そこに、ドアが、バタンと開いて、ポ・カマム(中の人、ヘーパイストス神)と、照彦、そして、和臣が入って来た。
「出来たぞ、お前等。完成だ。」
学校も休み、昼夜問わず作業をしていたせいか、和臣も、幾分、テンションが上がっているようである。入室するなり、出来上がったヘルメットを掲げて、プリ様達に示した。ヘーパイストス神も、満足そうに、ヘルメットを撫で回していた。
「くくくっ。お前達、安心しろ。あの淫乱女のケストスなぞ、このヘルメットの前には、雑巾も一緒だ。
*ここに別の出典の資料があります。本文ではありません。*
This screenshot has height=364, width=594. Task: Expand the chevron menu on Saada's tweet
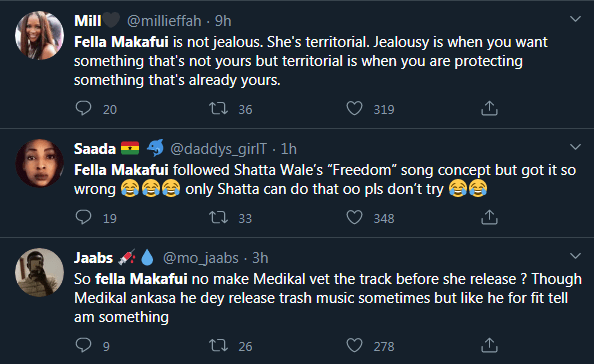(575, 147)
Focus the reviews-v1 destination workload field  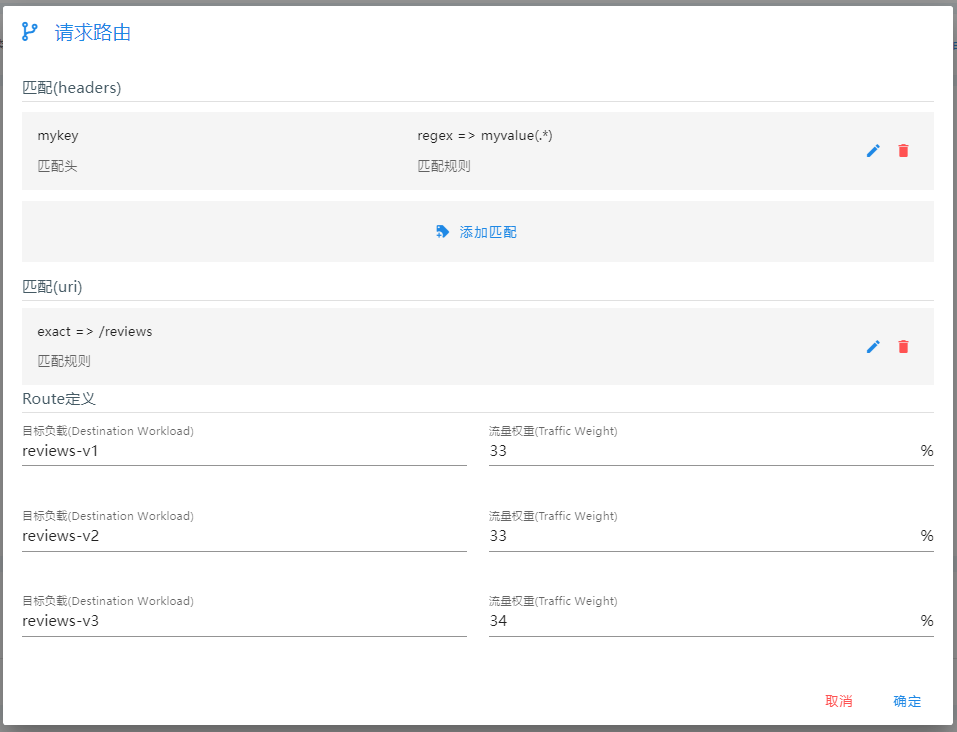[244, 451]
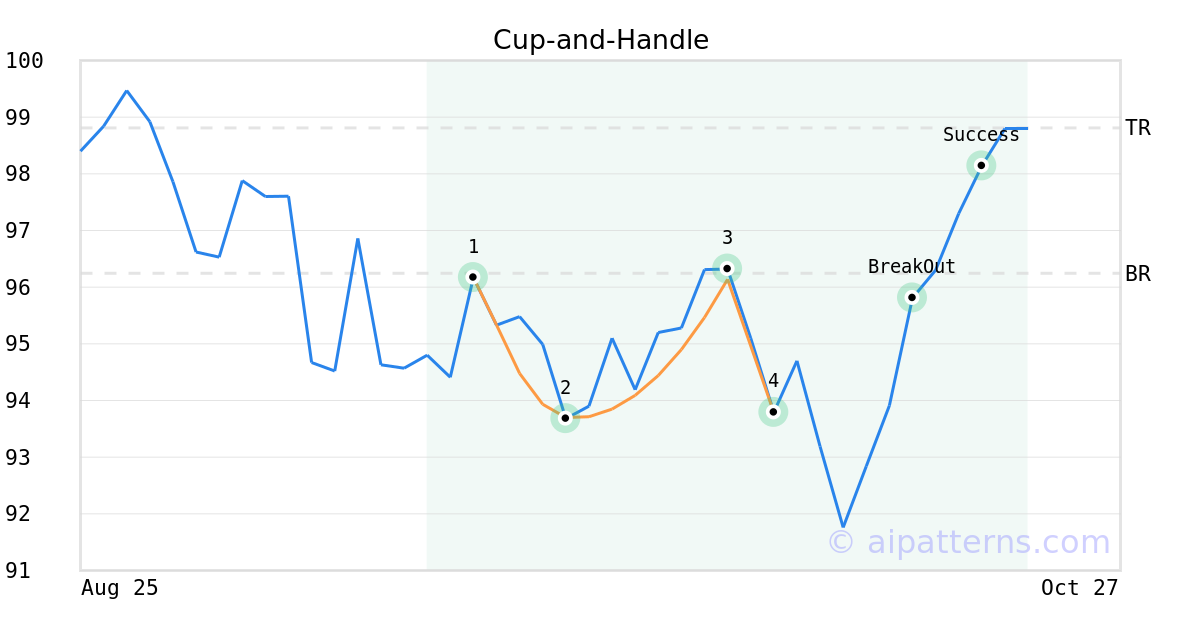Screen dimensions: 1200x630
Task: Click the Cup-and-Handle chart title
Action: [x=601, y=40]
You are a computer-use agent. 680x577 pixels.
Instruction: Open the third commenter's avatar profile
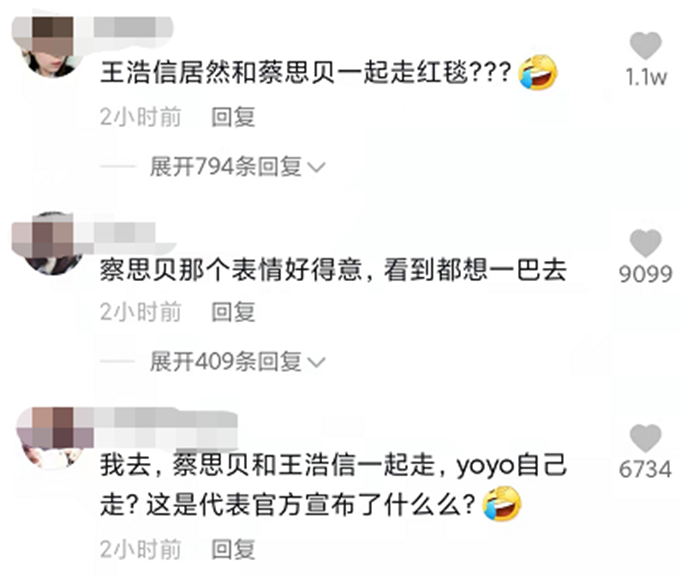click(53, 438)
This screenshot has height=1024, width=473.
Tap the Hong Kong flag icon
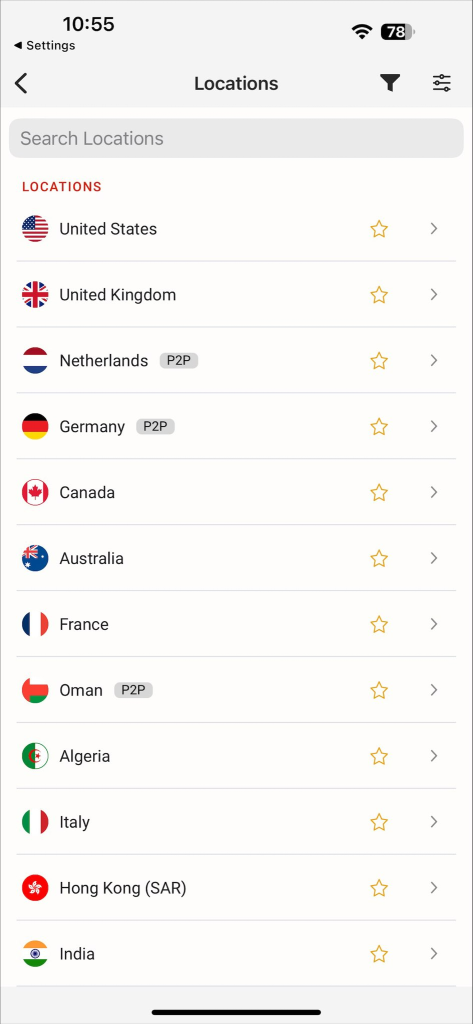(35, 888)
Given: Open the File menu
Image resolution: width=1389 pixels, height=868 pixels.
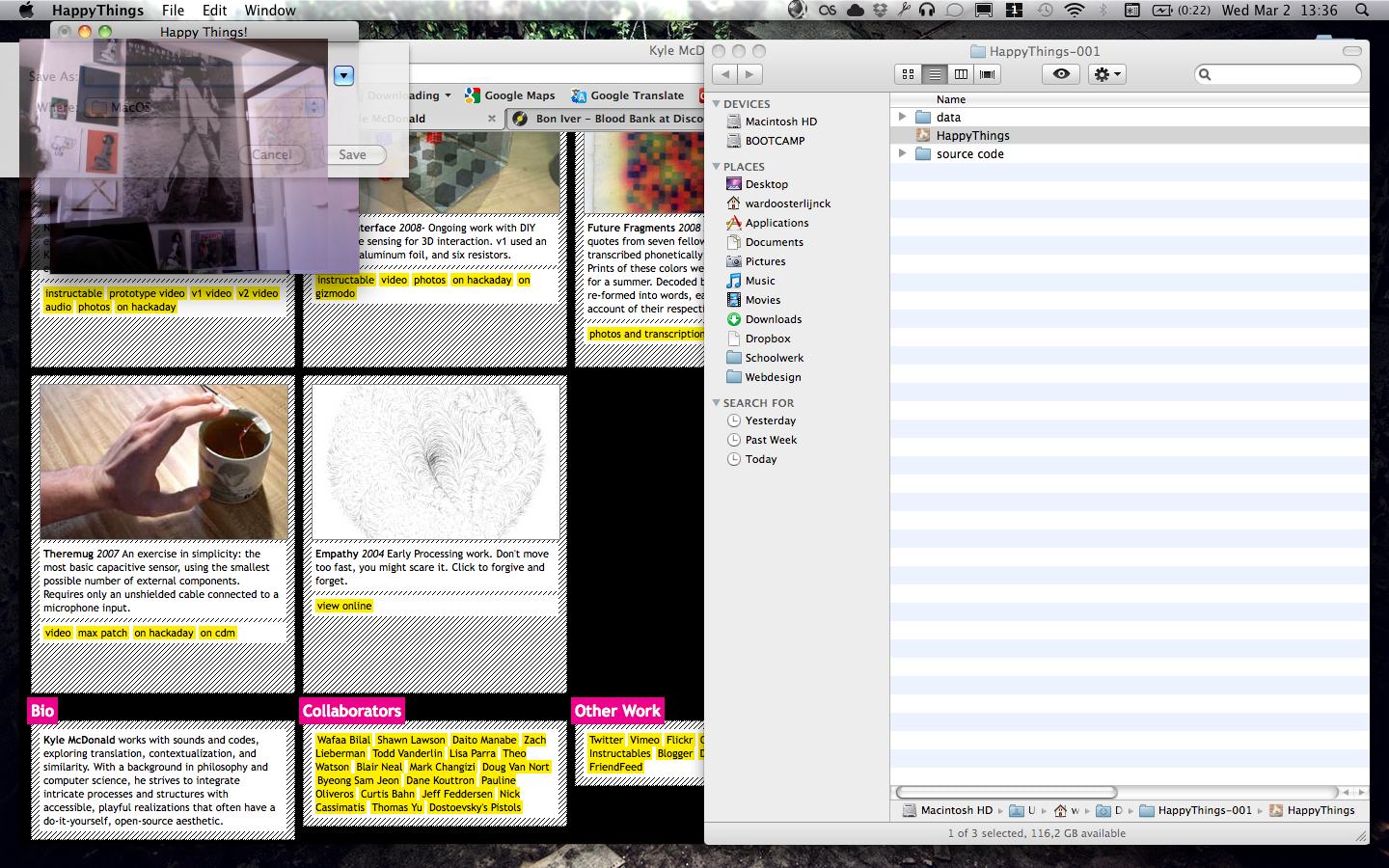Looking at the screenshot, I should click(173, 11).
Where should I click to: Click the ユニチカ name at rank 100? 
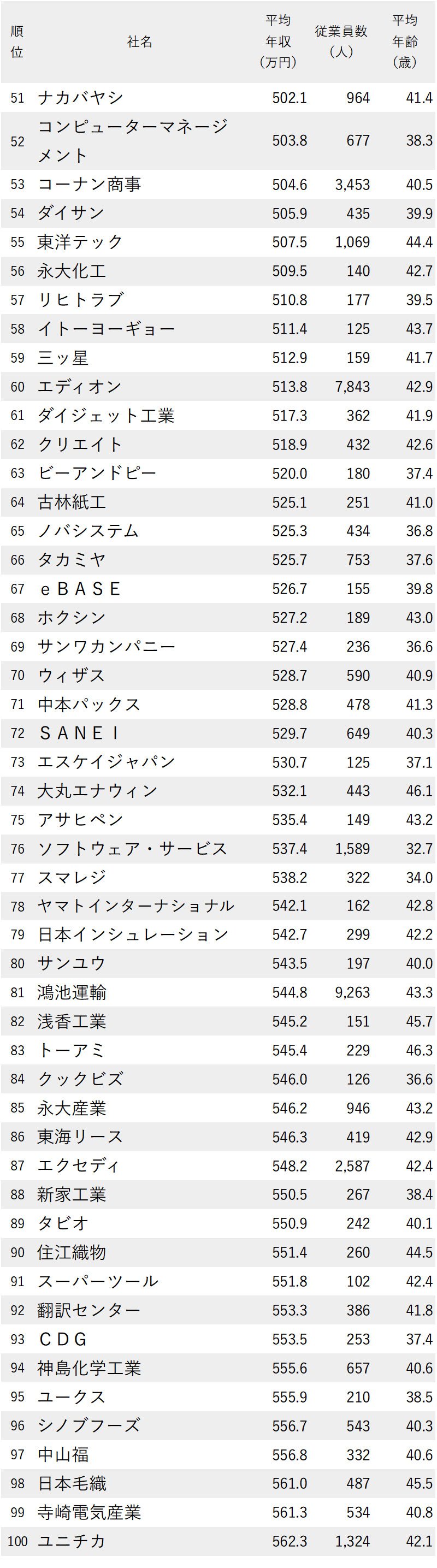tap(72, 1541)
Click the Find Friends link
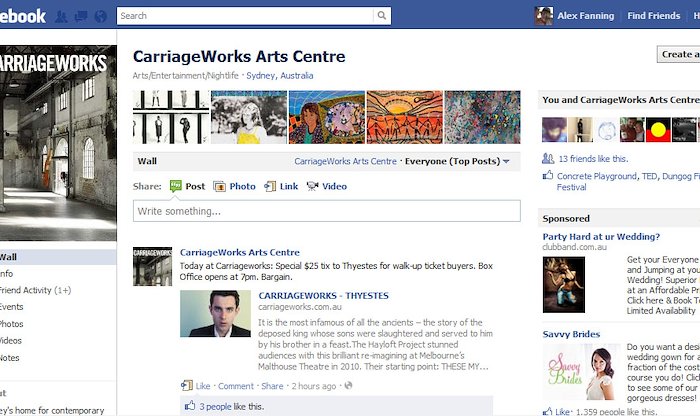 pyautogui.click(x=654, y=16)
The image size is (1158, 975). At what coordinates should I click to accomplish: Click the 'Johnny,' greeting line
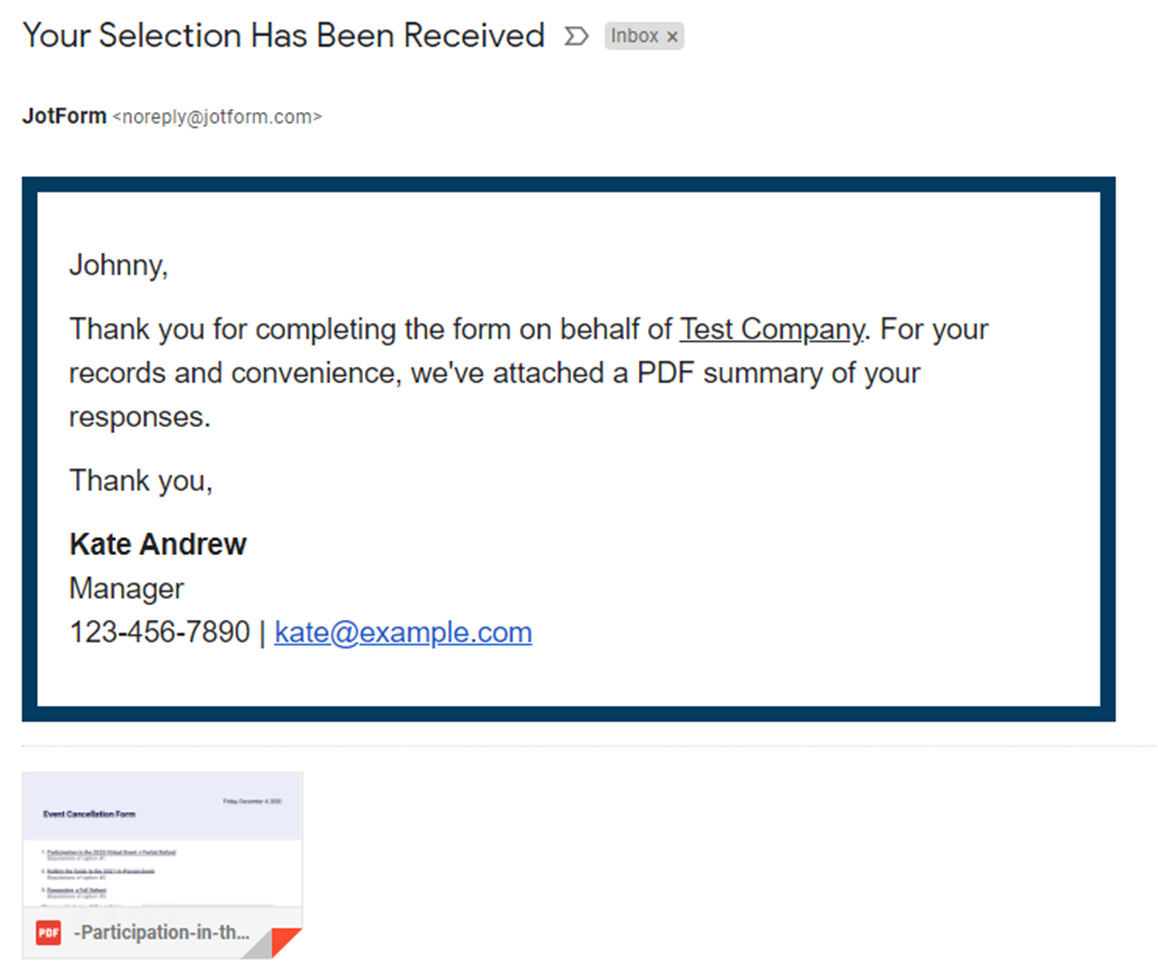[x=118, y=265]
」
一体、過去に何があったんだろう、と思わせる程、ヘーパイストス神は、アプロディーテー神への憎悪を、剥き出しにしていた。
「あの方は、前にアプロディーテー神と夫婦だったのですが、浮気されちゃったんです。」
皆んなの疑問を読み取った照彦が、小声で説明をした。
「では、俺は帰るぞ。お前達、健闘を祈る。必ずや……。」
そこで、ヘーパイストス神は、ニヤリと笑った。
「あの外道のケストスを、コケにしてやってくれ。」
うーん、怨念が感じられる……。と、プリ様達が思っていたら、ポ・カマムの膝が、カクンと折れて、跪いた。
「ポッカマちゃーん。」
ここぞとばかりに、崩れ落ちそうな、ポ・カマムの身体を抱き止める、可愛いモノ大好きの藤裏葉。
「へーぱいすとすしん、かえった みたい なの。」
「う〜ん。私も、ちょっと、お話ししてみたかったな。」
プリ様の呟きに、リリスが、知的好奇心を、示していたら……。
「おおっ、娘。今日は居るのか?!」
と、目を覚ましたポ・カマムが声を上げ、藤裏葉の腕の中から、スルリと抜けると、素早くリリスに抱き付いて、押し倒した。
「ちょっ、ちょっと、ポッカマちゃん?」
「妾じゃ、妾。今日こそは、契りを結ぼうぞ。」
「へっ? 何? ひゃん! 何で胸を触るの?」
状況が理解出来てないリリスは、良いように、ポ・カマムに身体を弄られ、皆も、呆気に取られて、それを見ていた。
「入れ替わりに、イシュタル神が、憑依したんじゃないんですか?」
照彦が、ボソッと、言った。
「貴女、イシュタル?」
「そうじゃ。妾じゃと、言っておるだろ。さあさあさあ、服を脱げ。愛の営みを始めるぞ。」
そう言って、プリ様達の方を睨んだ。
「お主等も、席を外せい。不粋な奴等じゃ。妾と、この娘は、これから恥ずかしい事を、いっぱい、しまくるのじゃぞ。」
「恥ずかしい事なんか……。」
リリスは、ポ・カマム(中の人、イシュタル神)の身体を持ち上げて、ロメロ・スペシャルを、お見舞いした。
「する訳ないでしょ! この変態!!」
軽く変態扱い……。
「痛、痛たたたたた。止めい。止めんか、娘。」
完璧に決められた、ロメロ・スペシャルの威力に、悶え、苦しむイシュタル神。プリ様は、そんな彼女に、トコトコと、近付いた。
「なにしに きたの? かみさま。」
「痛っ。痛た。わ、妾は、この娘と、エッチな事をする為に……。」
違う。絶対に違う。そんな目的で、わざわざ、来る筈がない。リリスの肉体に目が眩んで、当初の目的を忘れてやがる。と、その場に居る、全員が思った。
「昨日来た時、何か、物凄く怒ってませんでしたか? オクを、ぶっ殺す。とか、言ってたんですぅ。」
「ぶっ殺す。」などという、物騒な言葉も、とびきり美少女の昴が口にすると、可愛く思えるから不思議である。
だが、それを聞いて、イシュタル神は、ハッと、顔色を変えた。
「そうじゃった。オクの奴。オクの奴ぅぅぅ!」
「なにが あったの?」
首を傾げるプリ様に、イシュタル神は叫んだ。
「オクめ! 我が宝、シタとミトゥムを盗みやがったのだ!!」
なんですと?! プリ様パーティ(-紅葉)に、戦慄が走った。